M/S/P (Kelley, Smith) to move to second reading. Cherny
asked whether the resource implications were WTUs or FTEFs and
whether by approving the curriculum the Senate would be approving
changes in resource allocation. Higgins replied that it
is WTUs and that the program is already really in place and is
essentially already funded.
M/S/P (Michaels, Gillotte) to close debate. The vote was
taken and the item passed unanimously.
Agenda Item #8 - Revision to Academic Senate Policy #F96-194
-- Performance Salary Step Increases (PSSI)

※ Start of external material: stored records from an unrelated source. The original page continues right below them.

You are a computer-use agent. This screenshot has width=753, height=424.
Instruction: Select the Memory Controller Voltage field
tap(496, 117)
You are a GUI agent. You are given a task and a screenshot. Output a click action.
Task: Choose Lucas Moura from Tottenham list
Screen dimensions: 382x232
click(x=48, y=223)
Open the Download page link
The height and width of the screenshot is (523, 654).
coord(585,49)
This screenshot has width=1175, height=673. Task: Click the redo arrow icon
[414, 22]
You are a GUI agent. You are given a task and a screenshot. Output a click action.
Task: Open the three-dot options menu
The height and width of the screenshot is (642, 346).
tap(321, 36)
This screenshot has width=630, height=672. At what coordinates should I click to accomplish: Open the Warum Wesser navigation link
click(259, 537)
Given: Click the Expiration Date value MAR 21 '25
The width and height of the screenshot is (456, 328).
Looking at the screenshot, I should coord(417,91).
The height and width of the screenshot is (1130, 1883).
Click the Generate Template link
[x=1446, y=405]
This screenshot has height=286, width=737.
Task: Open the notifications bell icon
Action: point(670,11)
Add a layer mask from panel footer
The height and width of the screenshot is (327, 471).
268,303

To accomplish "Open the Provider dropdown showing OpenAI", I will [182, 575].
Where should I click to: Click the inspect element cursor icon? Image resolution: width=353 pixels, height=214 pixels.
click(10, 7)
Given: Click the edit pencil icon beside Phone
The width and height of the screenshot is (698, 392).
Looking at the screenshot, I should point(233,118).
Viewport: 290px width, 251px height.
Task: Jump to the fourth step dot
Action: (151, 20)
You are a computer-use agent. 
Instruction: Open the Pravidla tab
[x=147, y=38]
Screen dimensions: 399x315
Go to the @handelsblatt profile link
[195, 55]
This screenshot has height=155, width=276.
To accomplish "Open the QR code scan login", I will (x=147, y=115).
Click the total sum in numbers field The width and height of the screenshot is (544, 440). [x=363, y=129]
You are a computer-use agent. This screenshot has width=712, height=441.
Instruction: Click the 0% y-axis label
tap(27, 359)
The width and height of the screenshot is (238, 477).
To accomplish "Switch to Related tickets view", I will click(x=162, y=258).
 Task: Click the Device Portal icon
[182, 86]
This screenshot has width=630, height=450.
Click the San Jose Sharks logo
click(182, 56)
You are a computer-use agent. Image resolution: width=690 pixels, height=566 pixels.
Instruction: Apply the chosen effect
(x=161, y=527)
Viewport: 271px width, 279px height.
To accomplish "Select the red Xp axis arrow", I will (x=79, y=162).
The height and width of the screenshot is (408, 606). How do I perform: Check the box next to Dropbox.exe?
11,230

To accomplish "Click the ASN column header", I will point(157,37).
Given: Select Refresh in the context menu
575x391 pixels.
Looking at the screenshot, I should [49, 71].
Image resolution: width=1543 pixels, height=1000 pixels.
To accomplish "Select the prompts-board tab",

Phillips stated that this item was introduced at the last
meeting and is still in first reading. He stated that there is
an amendment on the floor, moved by Kelley and seconded by Michaels,
to change the word 'shall' back to the original word 'may' in
the second paragraph of section IV on page 2. As there were no
speakers on the Speaker's List, the vote was taken on the amendment
and the Kelley amendment passed.
M/S/P (Aaron, Gillotte) to move to second reading.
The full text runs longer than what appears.